Centrifuge the plate at 340 G for 10 minutes and incubate at 37 degrees Celsius with 5%carbon dioxide for five to nine days. Hepatic spheroids, regardless of size, compacted fully by day five, transitioning from translucent to opaque as they thickened. To begin, obtain hepatic and mesenchymal spheroids in 96-well plates.
Using a pipette, collect human foreskin fibroblasts or HFF MRC-5 spheroids individually into a 15-milliliter sterile conical centrifuge tube containing fresh cDMEM. Incubate the spheroids for five minutes on ice to let them settle, and then gently rinse them with warm cDMEM. Using a pipette, gently transfer a single HFF MRC-5 spheroid to a well containing a human hepatoblastoma G2 wild-type spheroid.
Incubate the spheroids with ice-cold growth factor reduced Matrigel in a 1:1 dilution. Then, add 75 microliters of fresh cDMEM to each well and incubate at 37 degrees Celsius with 5%carbon dioxide for two to three days. Fluorescence microscopy and image analysis confirmed that the assembloid formation was successful across different matrices and media, though slight morphological variations were noted.
Further analysis revealed closer proximity of spheroids led to quicker compaction times. To begin, obtain hepatic spheroids from human hepatoblastoma G2 wild-type cells. Collect the spheroids individually into a 15-milliliter sterile conical centrifuge, and place the tube on ice to let the spheroids settle.
Then, aspirate the medium from the tube carefully. In a separate 15-milliliter sterile tube, mix one milliliter of ice-cold growth factor reduced Matrigel or GFR MG and ice-cold control growth medium at a 1:1 dilution. Add the mix into the tube containing the spheroids, ensuring even spheroid distribution.
Using a 200-microliter pipette, collect 15 microliters of a single spheroid in the MG solution and slowly seed it onto a 60-millimeter Petri dish. Then, incubate the droplets at 37 degrees Celsius with 5%carbon dioxide for 60 minutes and slowly add five milliliters of the desired growth medium to the Petri dish. Hep spheroids developed thick migrating strands protruding towards the fibroblast clusters by day nine.
To begin, harvest human foreskin fibroblasts, or HFF MRC-5 cells, and seed them into a T75 tissue culture treated flask at a density of 5, 000 cells per square centimeter. Incubate the flask at 37 degrees Celsius with 5%carbon dioxide for 72 hours in 15 milliliters of cDMEM. Next, collect the mesenchymal-conditioned media, or M-CM, in a 15-milliliter sterile conical tube and centrifuge it at 290 G for five minutes to remove debris.
Filter the supernatant with a 0.2-micrometer filter for sterilization and retain the filtrate. Then, dilute the M-CM with complete growth medium at up to 1:7 dilution ratio for the desired experiment. Suspend the HFF MRC-5 cells in fresh cDMEM to achieve a final concentration of six times 10 to the power of five cells per milliliter and place the tube on ice.

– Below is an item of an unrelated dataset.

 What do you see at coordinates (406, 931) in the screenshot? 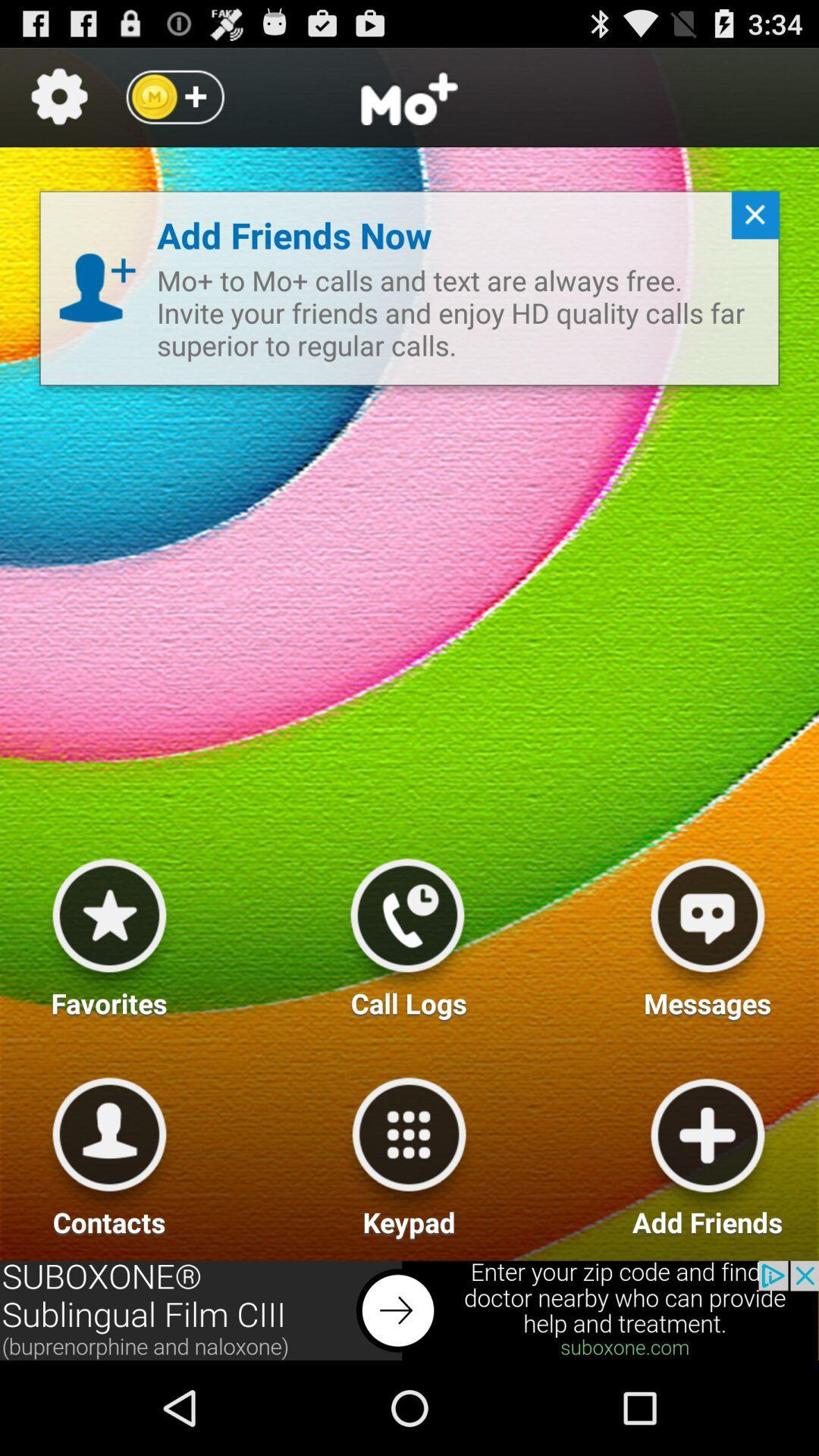
I see `call logs option` at bounding box center [406, 931].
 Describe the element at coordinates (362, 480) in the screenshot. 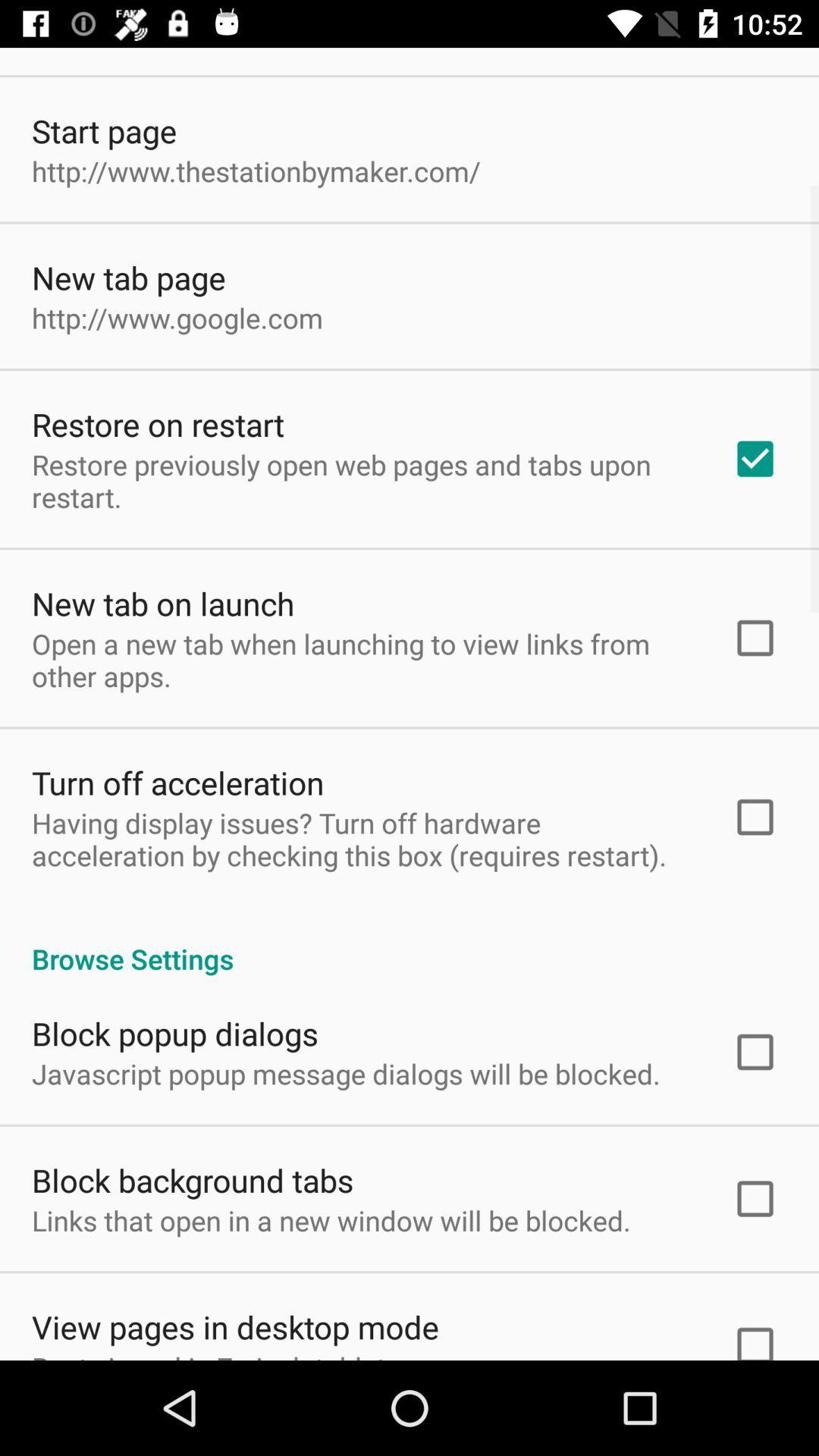

I see `restore previously open app` at that location.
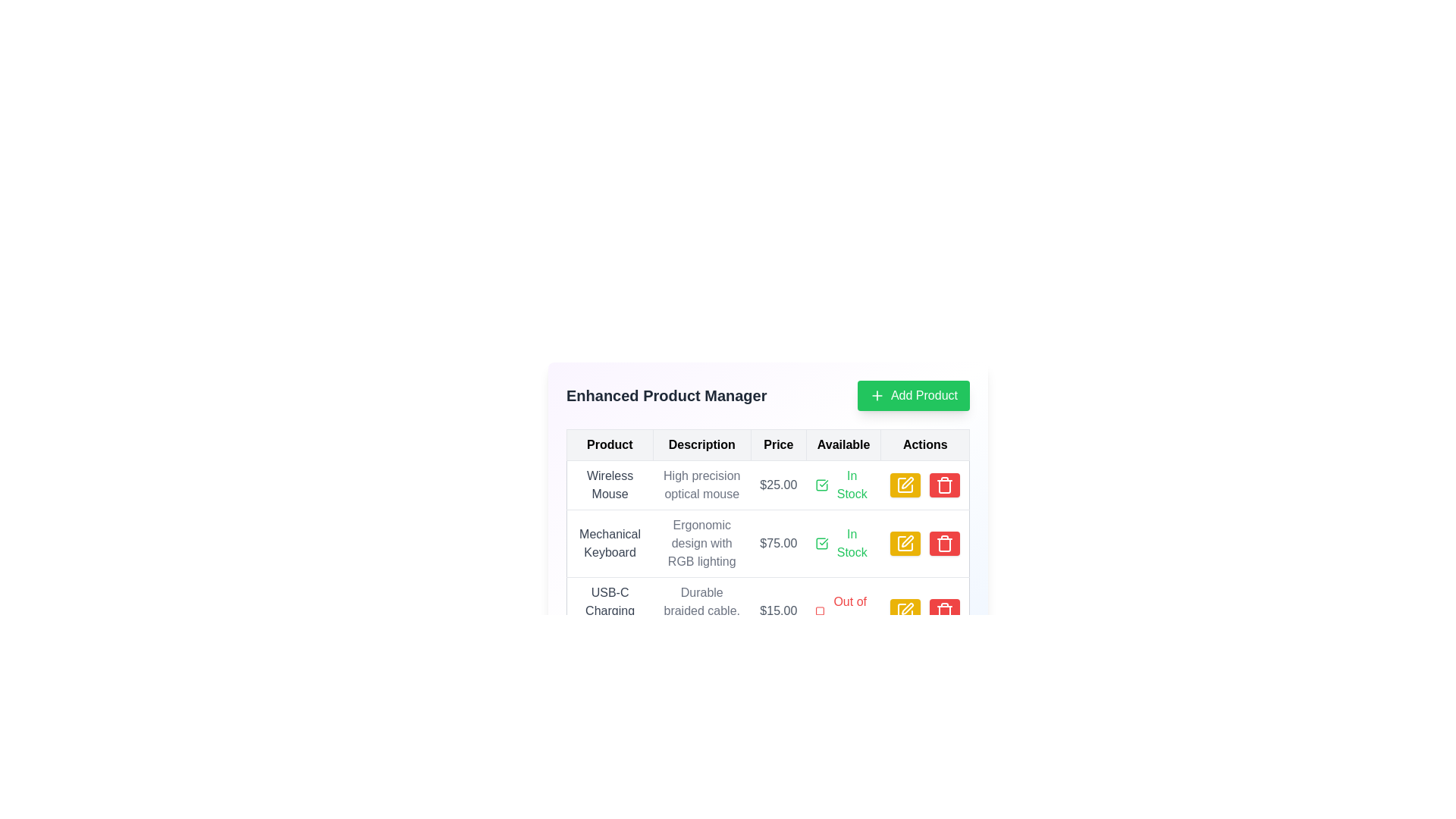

Mix the cell suspension and ice-cold growth factor reduced Matrigel or rat tail collagen in 1:1 dilution. Transfer 100 microliters of HFF MRC-5 and Matrigel solution to a well containing a hepatic spheroid and incubate the plate at 37 degrees Celsius with 5%carbon dioxide for 30 minutes. Finally, add 75 microliters of fresh cDMEM to each well and incubate for up to 12 days.
Collective migration was effectively induced in vitro using droplet formation of hepatic spheroids with M-CM. The concentration-dependent effects of M-CM fostered the emergence of cellular strands and branching from the spheroids. By day 11, the cellular protrusions from the spheroids became more pronounced, forming interconnected sheets.